» Exercises
a – List the health authorities named in the article on the Booth Hall hospital proposal.
b – Summarize the article on the Booth Hall hospital proposal in two sentences.
c – Write the next part of the article on the Booth Hall hospital proposal, picking up after its final sentence.

Top of Document extract

Three local health authorities finally withdrew a proposal that the Ashworth report says is needed to close the Booth Hall children's hospital in north Manchester and centre neurosurgery and other specialist services on the Royal Manchester Children's Hospital site at Salford.

This proposal foundered, however, in the face of intense local opposition to the Booth Hall closure and legal action by Manchester City Council, which argued successfully in preliminary judicial review hearings that the plan was not properly costed. Yesterday, the Manchester, Salford and Trafford health authorities formally accepted the argument in court, and agreed to meet Manchester council's costs.

Opponents of the plan - which had near universal medical backing - included Graham Stringer, the council leader, who was hoping to be adopted (as he has been) as prospective Labour candidate in Blackley, the constituency which houses Booth Hall.

Yesterday he said opposition across all political parties in three local authorities to the Booth Hall closure "gave the lie" to suggestions that the parliamentary nomination influenced his stand. The fault lay with the health authorities for getting procedures wrong and failing to justify their proposals.

Bottom of Document extract
Top of Records provided

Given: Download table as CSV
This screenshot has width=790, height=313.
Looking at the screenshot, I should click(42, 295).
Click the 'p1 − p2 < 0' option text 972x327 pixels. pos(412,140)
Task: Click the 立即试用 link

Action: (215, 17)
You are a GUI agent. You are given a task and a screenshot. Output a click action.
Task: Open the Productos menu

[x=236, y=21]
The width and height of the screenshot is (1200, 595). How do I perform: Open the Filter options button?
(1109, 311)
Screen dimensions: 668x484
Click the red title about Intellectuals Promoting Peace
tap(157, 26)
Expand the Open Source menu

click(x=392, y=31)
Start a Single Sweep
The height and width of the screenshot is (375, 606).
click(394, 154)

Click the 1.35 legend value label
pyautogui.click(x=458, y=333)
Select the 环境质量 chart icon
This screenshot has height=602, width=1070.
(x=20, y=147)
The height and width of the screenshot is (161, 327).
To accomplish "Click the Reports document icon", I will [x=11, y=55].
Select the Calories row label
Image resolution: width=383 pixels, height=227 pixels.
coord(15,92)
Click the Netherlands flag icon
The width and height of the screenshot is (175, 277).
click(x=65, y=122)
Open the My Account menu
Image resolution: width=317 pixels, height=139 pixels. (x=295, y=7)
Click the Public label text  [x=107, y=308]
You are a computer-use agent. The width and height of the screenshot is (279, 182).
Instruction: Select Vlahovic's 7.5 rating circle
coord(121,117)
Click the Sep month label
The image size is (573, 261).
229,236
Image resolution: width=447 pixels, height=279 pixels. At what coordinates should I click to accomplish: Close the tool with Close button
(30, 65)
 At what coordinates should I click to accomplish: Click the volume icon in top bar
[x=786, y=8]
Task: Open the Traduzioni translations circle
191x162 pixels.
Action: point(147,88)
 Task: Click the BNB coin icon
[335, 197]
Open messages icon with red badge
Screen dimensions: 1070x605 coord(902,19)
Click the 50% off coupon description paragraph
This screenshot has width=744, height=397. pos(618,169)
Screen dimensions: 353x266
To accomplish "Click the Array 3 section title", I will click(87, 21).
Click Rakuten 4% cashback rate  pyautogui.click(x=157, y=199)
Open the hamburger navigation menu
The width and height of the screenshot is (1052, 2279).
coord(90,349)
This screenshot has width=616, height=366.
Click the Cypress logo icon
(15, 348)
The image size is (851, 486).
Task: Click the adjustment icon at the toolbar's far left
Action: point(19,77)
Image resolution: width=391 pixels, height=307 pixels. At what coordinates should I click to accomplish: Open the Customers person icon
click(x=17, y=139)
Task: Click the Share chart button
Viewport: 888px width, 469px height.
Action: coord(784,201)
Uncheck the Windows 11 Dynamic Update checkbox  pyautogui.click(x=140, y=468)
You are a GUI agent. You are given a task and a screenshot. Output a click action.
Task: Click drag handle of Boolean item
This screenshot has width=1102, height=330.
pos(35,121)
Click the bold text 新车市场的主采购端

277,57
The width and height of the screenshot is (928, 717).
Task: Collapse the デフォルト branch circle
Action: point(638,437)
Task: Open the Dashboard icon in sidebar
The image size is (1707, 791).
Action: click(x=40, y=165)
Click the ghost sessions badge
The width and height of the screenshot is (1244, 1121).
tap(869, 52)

Bottom of Records provided

» Numbered responses
a – Manchester, Salford, Trafford

b – The Manchester, Salford and Trafford health authorities withdrew a proposal to close Booth Hall children's hospital and centre specialist services at the Royal Manchester Children's Hospital site in Salford, after intense local opposition and legal action by Manchester City Council, which argued that the plan was not properly costed. Council leader Graham Stringer, one of the plan's opponents, said cross-party opposition showed his parliamentary nomination had not influenced his stand, and he blamed the health authorities for getting procedures wrong and failing to justify their proposals.

c –
They may, however, now be revived. Yesterday's report - which follows the death of 10-year-old Nicholas Geldard, who died of a brain haemorrhage while being ferried between four hospitals in an attempt to find a vacant intensive care bed - makes clear they would not have saved the boy's life.

But the report states bluntly that "the time for talk" over reorganising the services is "over", that continuing uncertainty is hitting recruitment and morale, and that action to end the present split of specialist children's services on different sites must be taken "as soon as possible".

However, Dr Ian Greatorex, chief executive of Salford Health Authority, said there remained "serious difficulties" in getting agreement on reorganising services between three health commissions (authorities), 10 NHS trusts whose services could be affected, five community health councils and three local authorities. "We felt the solution we were seeking may not have been the best possible solution, but that it was the only feasible way at the time of improving the services."

The saga - which began a decade ago, with the Booth Hall closure emerging as the favoured option last year - showed the difficulty of planning in the city, he said. Local opposition to loss of a service was understandable, he said, even though the change would improve services for all children in the region. "It is not easy to win the argument that a local hospital closure would be to the benefit of all children right across the region when local people still see it as a valued local hospital being taken away".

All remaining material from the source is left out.